(Material for the task)

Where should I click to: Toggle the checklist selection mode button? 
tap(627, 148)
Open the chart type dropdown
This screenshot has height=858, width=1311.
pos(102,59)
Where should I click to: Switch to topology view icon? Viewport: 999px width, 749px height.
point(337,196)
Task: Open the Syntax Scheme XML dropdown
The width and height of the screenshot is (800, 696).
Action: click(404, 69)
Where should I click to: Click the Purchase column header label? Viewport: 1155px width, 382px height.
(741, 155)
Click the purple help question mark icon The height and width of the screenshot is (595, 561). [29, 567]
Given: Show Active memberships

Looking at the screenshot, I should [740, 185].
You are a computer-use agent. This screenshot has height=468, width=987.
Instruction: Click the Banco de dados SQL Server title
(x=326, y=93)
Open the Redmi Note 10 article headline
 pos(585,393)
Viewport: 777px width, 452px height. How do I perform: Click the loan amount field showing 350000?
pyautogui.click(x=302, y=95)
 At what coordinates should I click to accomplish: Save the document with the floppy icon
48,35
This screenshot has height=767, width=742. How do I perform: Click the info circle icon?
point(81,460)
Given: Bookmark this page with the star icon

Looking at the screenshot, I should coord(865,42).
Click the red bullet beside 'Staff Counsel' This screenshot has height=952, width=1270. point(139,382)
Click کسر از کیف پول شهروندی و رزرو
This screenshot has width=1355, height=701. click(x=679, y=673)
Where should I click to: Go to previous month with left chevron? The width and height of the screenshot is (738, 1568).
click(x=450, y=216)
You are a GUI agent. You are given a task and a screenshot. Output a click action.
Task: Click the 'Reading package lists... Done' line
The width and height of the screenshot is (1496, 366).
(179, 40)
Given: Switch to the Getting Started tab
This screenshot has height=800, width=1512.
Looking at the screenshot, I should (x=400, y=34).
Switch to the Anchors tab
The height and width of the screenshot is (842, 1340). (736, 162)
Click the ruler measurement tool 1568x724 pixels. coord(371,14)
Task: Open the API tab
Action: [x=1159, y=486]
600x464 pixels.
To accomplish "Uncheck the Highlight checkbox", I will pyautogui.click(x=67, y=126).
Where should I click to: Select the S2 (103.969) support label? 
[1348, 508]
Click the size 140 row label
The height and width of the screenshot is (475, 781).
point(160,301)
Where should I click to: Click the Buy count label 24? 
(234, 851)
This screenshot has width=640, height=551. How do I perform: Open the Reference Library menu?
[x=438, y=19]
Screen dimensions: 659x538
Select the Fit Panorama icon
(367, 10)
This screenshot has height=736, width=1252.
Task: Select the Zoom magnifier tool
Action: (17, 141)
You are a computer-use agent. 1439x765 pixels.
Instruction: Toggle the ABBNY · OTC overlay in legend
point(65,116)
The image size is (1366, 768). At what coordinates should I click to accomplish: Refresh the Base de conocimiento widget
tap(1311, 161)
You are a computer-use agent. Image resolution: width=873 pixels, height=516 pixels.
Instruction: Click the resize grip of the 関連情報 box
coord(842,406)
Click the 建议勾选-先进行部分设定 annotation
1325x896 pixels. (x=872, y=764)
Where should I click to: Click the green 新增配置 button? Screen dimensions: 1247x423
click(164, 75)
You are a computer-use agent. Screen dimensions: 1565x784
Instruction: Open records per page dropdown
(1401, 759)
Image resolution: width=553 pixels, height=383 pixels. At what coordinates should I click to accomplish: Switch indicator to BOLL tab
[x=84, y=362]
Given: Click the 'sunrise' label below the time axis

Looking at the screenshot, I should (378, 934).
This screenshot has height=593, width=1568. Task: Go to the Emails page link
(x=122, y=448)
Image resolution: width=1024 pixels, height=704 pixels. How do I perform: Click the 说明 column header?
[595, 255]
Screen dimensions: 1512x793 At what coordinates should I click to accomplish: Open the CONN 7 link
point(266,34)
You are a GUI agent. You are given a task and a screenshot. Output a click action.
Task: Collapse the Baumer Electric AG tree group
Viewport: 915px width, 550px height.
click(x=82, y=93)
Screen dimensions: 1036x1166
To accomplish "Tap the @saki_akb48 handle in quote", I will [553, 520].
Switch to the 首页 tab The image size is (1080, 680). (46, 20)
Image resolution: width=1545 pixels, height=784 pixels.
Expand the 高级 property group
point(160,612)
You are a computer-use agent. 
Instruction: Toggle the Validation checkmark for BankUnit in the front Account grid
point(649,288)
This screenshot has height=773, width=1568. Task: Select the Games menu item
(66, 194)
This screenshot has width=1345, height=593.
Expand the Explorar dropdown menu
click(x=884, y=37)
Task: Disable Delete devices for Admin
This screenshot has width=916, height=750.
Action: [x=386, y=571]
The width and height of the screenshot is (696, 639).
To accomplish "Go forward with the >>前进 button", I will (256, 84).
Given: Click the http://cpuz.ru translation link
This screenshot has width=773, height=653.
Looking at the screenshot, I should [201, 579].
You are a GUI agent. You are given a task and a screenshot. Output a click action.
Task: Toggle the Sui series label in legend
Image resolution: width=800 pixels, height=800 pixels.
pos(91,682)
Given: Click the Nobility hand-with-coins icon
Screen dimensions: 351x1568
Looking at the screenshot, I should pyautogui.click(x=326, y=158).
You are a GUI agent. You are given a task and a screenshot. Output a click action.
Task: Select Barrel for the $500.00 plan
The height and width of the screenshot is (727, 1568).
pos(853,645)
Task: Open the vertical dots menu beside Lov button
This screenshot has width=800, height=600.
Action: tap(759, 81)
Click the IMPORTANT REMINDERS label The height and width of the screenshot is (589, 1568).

(End Material for the task)

• _Activity_
Given the entries above, count how many lines include the word "computer"; respond with the number only.

• _Response to this task_
5